Loc Huynh, a lawyer from Dentons LuatViet, a Vietnamese law firm, delves into the implications of the incoming Global Minimum Tax for Vietnam's special zone developers, suggesting strategic shifts towards infrastructure quality, investment costs, and human resources to maintain competitiveness.
|Loc Huynh, lawyer from Dentons LuatViet |
The global minimum tax (GMT) aims to establish a floor on corporate income tax competition to ensure multinational enterprises that have consolidated annual revenues in at least two of the four fiscal years immediately preceding the year of implementation of GMT collection of EUR 750 million is subject to tax in each jurisdiction at a 15 per cent effective minimum tax rate, regardless of where it operates.
There are around 140 countries adhered to the statements on GMT. A number of countries are taking steps towards implementing this tax policy from January 1, 2024. This will impact the investment strategies and operations of multinationals that may be subject to the GMT.
The Vietnamese government is considering issuing regulations to implement the GMT policy from January 2024.
Vietnam's current tax incentives are primarily income-related, offering preferential rates and tax-free or tax-reduction periods. These incentives include preferential tax rates, such as a 10 per cent tax rate for eligible projects, as well as tax-free and tax-reduction periods (for example four years of not paying tax at all, and then nine years of paying tax at half the standard rate).
These benefits may lose their effectiveness for large foreign-invested enterprises (FIEs) due to the GMT overriding these existing preferential rates.
Typically, corporate income tax incentives are granted to companies located in special zones such as industrial, economic, or high-tech zones. With tax incentives potentially removed, special zone developers will need to adapt their strategies to remain competitive.
To navigate the implications of the incoming GMT and enhance their competitiveness in attracting foreign manufacturers to Vietnam, Dentons LuatViet’s has several suggestions for special zone developers, as follows.
One alternative is for special zone developers to shift their focus towards other key areas such as infrastructure quality, investment costs, and human resources. For example, they could aim to provide competitive land and factory rent, thus reducing the financial burden on FIEs and making investment in industrial zones more attractive.
In addition, improving the capacity of infrastructure and logistics systems should also be a priority.

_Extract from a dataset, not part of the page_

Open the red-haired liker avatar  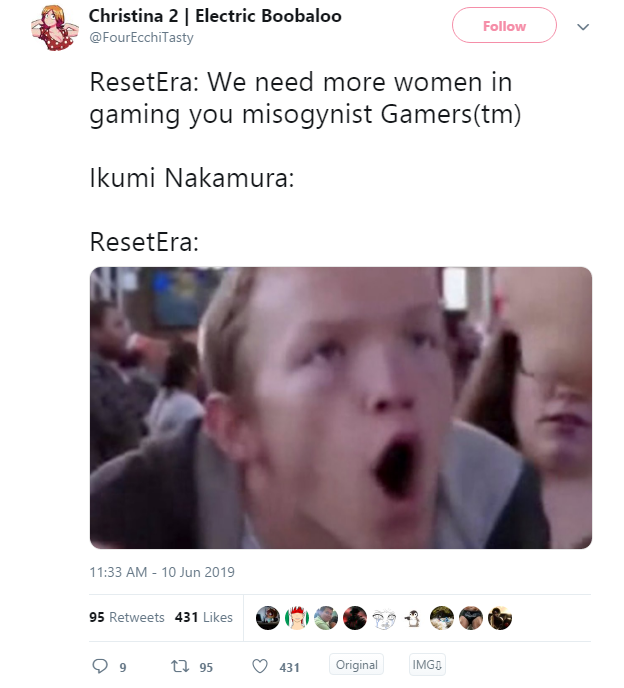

To attract foreign manufacturers, special zones developers should prioritise the improvement of transportation networks, utilities, and logistics services within their zones. This can be achieved through investments in road and rail connectivity, reliable power supply, efficient waste management systems, and advanced logistics facilities. A well-developed infrastructure and logistics system can provide foreign manufacturers with a competitive advantage in terms of cost-effectiveness and operational efficiency.
Another important aspect is to focus on labour cost efficiency rather than just tax incentives. Instead of solely relying on tax advantages, industrial zone developers can leverage the availability of skilled and capable workers in specific regions.
By strategically locating their industrial zones near areas with highly cost-efficient human resources, developers can attract foreign manufacturers who value the quality and availability of human resources. This approach ensures that the attractiveness of the industrial zones is not solely reliant on tax incentives but also on the potential for a skilled and productive workforce.
The implementation of the GMT will necessitate adjustments in the strategies of special zones developers in Vietnam. To increase their competitiveness and draw more foreign manufacturers, developers should consider providing financial support for investment costs, enhancing infrastructure and logistics capabilities, focusing on locations with a qualified labour force, and fostering innovation and technology adoption.